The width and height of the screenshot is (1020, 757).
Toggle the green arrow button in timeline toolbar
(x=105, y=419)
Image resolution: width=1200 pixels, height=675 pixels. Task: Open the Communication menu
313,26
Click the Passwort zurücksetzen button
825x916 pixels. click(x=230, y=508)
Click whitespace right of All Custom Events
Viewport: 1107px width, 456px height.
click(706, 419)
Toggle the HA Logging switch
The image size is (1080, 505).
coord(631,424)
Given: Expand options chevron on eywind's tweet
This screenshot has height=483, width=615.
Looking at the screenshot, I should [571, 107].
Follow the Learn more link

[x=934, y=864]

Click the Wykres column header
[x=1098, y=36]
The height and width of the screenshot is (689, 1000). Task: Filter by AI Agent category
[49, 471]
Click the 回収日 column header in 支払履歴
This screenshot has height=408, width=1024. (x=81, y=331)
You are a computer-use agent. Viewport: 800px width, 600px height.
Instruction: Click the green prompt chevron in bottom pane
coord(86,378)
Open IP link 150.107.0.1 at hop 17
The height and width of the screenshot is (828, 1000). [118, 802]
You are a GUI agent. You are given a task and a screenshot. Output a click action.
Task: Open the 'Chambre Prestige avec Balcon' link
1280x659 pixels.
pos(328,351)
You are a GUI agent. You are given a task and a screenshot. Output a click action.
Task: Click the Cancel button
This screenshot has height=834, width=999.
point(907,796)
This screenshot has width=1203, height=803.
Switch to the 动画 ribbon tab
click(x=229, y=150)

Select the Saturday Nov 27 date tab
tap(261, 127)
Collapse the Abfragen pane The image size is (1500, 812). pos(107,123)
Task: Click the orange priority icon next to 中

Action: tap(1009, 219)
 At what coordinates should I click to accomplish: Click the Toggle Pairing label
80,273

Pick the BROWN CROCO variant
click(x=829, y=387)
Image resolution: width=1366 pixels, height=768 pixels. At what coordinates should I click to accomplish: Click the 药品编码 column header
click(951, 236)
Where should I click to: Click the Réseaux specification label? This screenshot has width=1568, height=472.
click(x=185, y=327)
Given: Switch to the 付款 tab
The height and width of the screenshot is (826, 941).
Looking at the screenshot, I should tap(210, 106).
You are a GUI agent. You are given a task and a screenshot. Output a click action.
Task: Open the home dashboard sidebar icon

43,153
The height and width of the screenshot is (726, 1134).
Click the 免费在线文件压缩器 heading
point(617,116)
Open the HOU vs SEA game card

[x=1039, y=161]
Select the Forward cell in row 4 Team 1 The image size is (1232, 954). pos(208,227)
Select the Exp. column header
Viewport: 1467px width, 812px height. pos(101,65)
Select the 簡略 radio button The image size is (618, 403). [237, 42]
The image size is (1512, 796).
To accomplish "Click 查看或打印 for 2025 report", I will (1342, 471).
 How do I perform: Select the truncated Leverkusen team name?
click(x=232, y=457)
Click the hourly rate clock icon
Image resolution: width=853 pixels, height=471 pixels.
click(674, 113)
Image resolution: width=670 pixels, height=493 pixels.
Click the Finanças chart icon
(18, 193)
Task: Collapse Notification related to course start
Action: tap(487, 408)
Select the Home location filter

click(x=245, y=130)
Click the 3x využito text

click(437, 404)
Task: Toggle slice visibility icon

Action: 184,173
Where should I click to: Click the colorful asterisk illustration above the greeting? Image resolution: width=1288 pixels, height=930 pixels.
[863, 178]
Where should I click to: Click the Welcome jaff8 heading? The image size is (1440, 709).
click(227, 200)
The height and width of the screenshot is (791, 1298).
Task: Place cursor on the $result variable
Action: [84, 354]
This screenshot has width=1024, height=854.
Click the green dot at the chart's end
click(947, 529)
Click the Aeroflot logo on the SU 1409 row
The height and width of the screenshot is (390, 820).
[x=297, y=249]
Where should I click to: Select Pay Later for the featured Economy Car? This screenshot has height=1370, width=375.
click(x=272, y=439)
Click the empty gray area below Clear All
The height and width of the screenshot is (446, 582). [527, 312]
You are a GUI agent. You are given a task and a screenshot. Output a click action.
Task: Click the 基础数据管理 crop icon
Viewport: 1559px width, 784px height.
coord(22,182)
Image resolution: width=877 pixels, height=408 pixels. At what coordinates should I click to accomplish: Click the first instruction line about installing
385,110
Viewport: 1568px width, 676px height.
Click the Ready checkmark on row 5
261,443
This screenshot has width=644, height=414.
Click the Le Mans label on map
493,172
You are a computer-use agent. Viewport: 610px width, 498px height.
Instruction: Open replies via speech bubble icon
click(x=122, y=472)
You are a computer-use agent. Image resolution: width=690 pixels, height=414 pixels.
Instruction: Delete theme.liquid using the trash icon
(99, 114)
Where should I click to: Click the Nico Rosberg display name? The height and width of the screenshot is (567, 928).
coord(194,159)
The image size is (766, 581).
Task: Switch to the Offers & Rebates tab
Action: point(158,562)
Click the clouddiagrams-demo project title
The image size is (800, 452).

- - -

Report back each line in the material above that contains the string "computer".

You are a computer-use agent. Viewport: 800px width, 600px height.
You are a computer-use agent. Viewport: 610px width, 498px height.
You are a computer-use agent. Image resolution: width=690 pixels, height=414 pixels.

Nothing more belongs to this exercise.